Были ли у неё другие родственники? Вэнс казался единственной связью с прошлым, но он не был настоящим дядей, просто другом.
Ещё
Может, Кормак и поступил правильно, забрав её.
— Матео? — её лицо было красным и опухшим от слёз, но даже в таком виде она оставалась красивой.
— Да? — я провёл костяшками пальцев по её щеке.
— Будет ли боль всегда?
— Не знаю, Персик.
Она опустила голову мне на плечо, а руку положила на сердце, словно могла ощутить, как оно скручивается от боли.
— Думаю, да.
Да. Возможно, боль останется навсегда. Но теперь она не будет терпеть её в одиночку.
Мы просидели под деревом несколько часов, просто обнимая друг друга. Наконец, когда Вера пошевелилась, чтобы встать, мы поднялись на ноги и отправились обратно в лагерь.
Все палатки, включая нашу, уже были собраны. Джаспер ставил последний холодильник в свою машину, после чего захлопнул багажник. Остальные автомобили были загружены, а дом на колесах моих родителей уже был прицеплен к их пикапу.
Когда отец нас заметил, он подошёл и протянул мне ключи от моего грузовика.
— Алли поедет с нами.

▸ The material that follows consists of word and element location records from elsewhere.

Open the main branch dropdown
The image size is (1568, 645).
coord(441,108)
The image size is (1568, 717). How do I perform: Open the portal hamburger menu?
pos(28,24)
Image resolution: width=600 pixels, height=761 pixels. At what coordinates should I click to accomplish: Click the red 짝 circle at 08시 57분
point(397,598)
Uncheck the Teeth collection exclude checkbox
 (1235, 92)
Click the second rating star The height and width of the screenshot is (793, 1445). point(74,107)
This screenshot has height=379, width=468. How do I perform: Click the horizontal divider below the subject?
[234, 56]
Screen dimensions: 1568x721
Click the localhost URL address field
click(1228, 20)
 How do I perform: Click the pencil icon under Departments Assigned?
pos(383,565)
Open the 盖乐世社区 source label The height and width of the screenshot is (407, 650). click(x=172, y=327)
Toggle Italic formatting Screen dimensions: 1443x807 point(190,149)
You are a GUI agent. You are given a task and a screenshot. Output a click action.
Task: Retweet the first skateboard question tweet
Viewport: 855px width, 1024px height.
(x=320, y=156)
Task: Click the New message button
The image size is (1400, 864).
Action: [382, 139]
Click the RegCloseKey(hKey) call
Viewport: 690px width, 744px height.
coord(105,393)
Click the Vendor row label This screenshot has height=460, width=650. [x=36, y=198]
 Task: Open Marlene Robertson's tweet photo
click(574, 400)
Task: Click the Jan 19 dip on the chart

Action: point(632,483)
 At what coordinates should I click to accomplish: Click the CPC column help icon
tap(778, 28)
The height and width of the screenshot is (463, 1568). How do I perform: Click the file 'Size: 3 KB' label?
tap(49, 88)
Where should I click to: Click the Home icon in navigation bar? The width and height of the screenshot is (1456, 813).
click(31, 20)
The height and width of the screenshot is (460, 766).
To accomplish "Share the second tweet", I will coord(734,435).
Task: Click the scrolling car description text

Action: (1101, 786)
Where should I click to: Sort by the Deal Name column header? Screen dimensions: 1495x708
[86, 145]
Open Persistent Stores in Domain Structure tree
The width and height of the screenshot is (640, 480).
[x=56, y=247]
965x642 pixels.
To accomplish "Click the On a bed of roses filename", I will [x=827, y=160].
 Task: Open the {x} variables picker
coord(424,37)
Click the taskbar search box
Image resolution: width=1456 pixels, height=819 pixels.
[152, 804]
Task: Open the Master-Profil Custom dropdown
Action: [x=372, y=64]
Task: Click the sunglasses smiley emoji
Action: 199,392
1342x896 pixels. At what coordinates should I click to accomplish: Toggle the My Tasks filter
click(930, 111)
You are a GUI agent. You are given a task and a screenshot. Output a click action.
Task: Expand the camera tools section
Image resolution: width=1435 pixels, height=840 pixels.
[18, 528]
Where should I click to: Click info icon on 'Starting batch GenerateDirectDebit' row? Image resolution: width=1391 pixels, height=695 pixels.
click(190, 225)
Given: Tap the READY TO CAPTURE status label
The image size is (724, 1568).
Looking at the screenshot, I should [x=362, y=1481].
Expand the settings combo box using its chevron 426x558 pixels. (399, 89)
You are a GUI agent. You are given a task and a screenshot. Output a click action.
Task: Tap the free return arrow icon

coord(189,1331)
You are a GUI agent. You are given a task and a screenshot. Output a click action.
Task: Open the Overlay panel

Мы переезжаем в другой лагерь.
Слава богу. Я ни за что бы не оставил Веру на этом озере.
— Куда едем?
Отец протянул руку и большим пальцем стёр следы слёз с её щеки, улыбнувшись ей. Улыбкой отца.
— На ранчо Иденов.
34. ВЕРА
Будильник на тумбочке Матео светился голубым. Пять двадцать три утра. Я уже больше часа наблюдала, как он спит.
Сдерживаться, чтобы не прикоснуться к нему, было непросто. Не провести кончиком пальца по прямой линии его носа. Не положить ладонь на его скулу, чтобы почувствовать грубую щетину на своей коже. Не коснуться его мягких губ своими.
Его волосы были растрепаны, темные пряди беспорядочно лежали на белой подушке. Грудь мерно поднималась и опускалась с каждым сонным вздохом. Одна рука была протянута и лежала на моей талии, удерживая меня рядом.
Всю эту неделю я просыпалась до рассвета и проводила ранние часы, запоминая его лицо. Спать было сложно, почти невозможно, с тех пор как мы вернулись с кемпинга. Мозг не мог отключиться. Поделиться с Матео правдой стало одновременно облегчением и пыткой.
Та коробка, что так глубоко во мне была заперта, теперь пуста. Крышка распахнулась, и все то, что я с таким трудом хранила взаперти, вырвалось на свободу. Но эти воспоминания не исчезли, не растворились где-то далеко. Они зависли рядом, жужжа у меня в ушах. Сколько бы я ни отмахивалась, прогнать их не получалось.
По крайней мере, теперь я отмахивалась не одна.
Матео теперь был хранителем моей правды. Как бы сильно я ни пыталась сдержать ее в себе, было правильно, что он узнал. Мы больше об этом не говорили. Я еще не была готова. Раны были слишком свежи. Но если — когда — настанет время, он будет рядом.